▸ **Exercise prompt**:
In the records below, find the line containing "This screenshot has height=514, width=710." and the line containing "Start the Freeform"; please repeat exactly the lines from one to the other, both included, and nothing more.

-- Dataset records follows --

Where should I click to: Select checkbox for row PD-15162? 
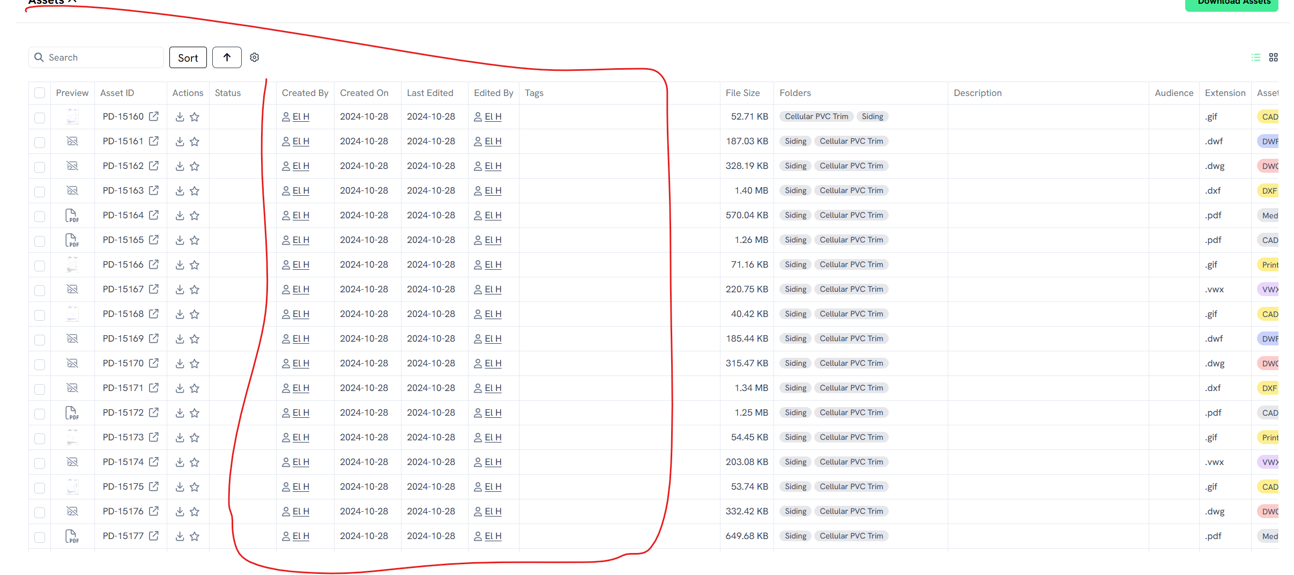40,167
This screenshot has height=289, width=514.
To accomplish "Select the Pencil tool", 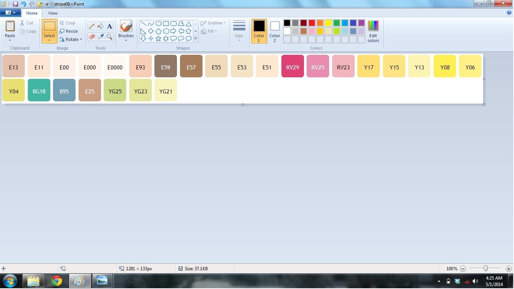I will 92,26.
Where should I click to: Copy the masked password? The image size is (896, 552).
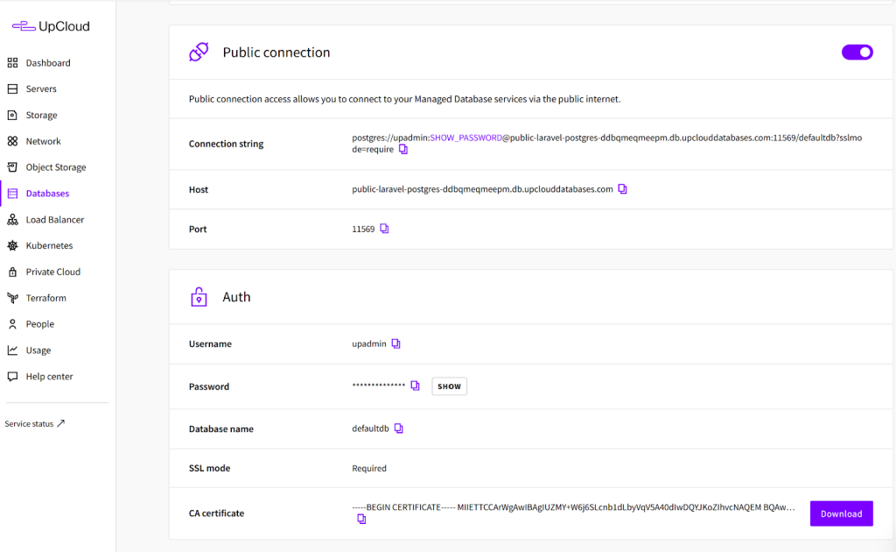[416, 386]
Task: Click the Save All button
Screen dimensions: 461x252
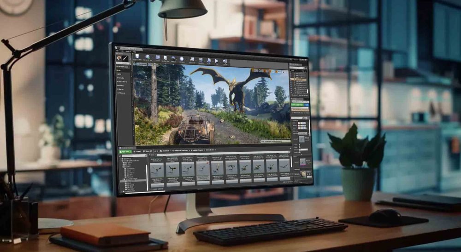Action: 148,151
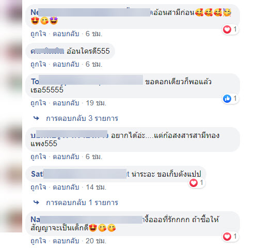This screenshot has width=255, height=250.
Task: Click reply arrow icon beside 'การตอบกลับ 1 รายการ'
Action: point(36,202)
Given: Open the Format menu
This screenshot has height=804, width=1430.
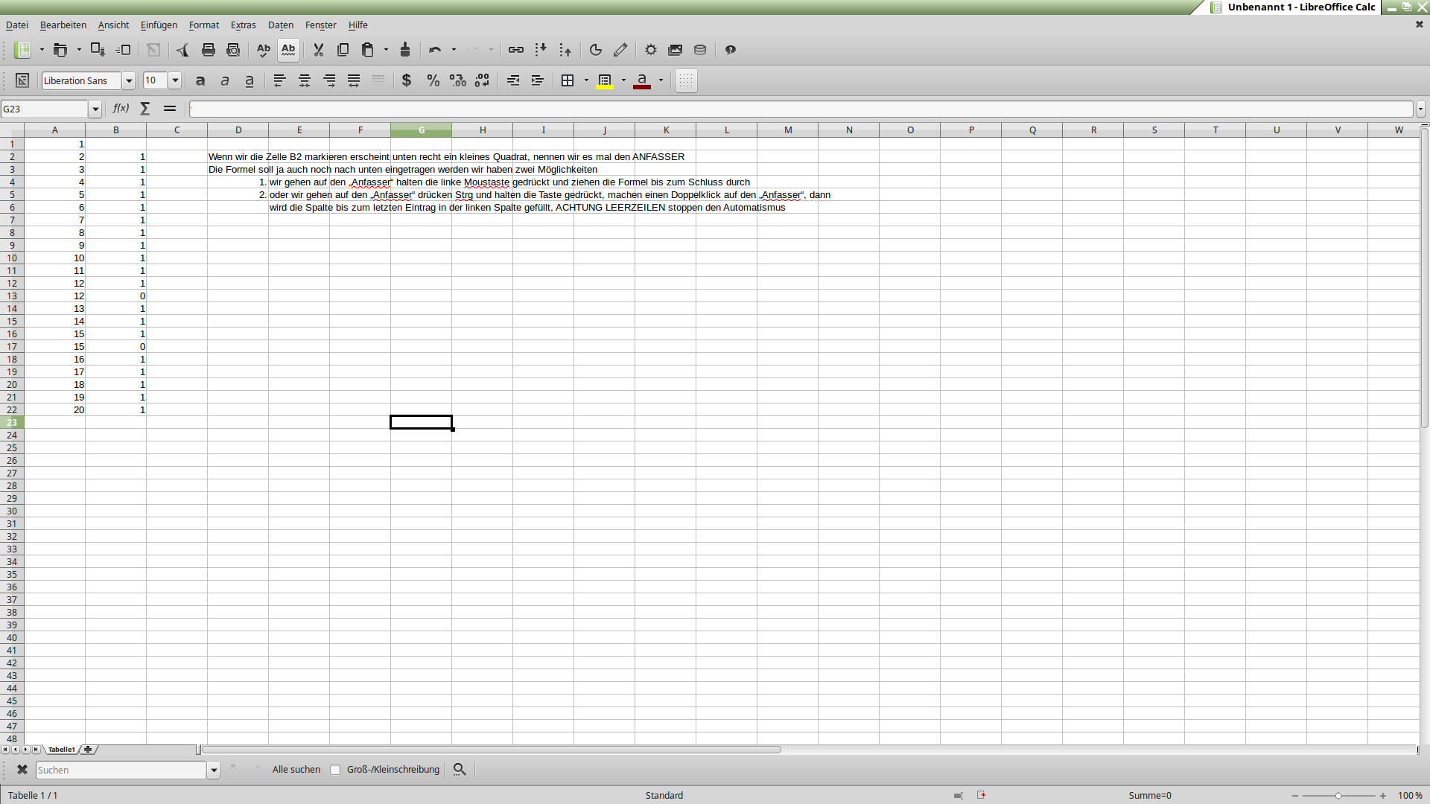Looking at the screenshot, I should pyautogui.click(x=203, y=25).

-- Dataset records concluded --
-- Dataset records follows --

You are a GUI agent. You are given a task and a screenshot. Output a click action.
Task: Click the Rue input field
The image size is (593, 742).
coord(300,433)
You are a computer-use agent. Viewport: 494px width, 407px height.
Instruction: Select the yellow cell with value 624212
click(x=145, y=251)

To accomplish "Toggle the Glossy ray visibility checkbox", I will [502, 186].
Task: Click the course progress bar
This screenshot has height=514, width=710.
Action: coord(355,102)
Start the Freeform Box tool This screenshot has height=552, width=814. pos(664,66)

-- Dataset records concluded --

▸ **Expected output**:
This screenshot has height=514, width=710.
Action: coord(355,102)
Start the Freeform Box tool This screenshot has height=552, width=814. pos(664,66)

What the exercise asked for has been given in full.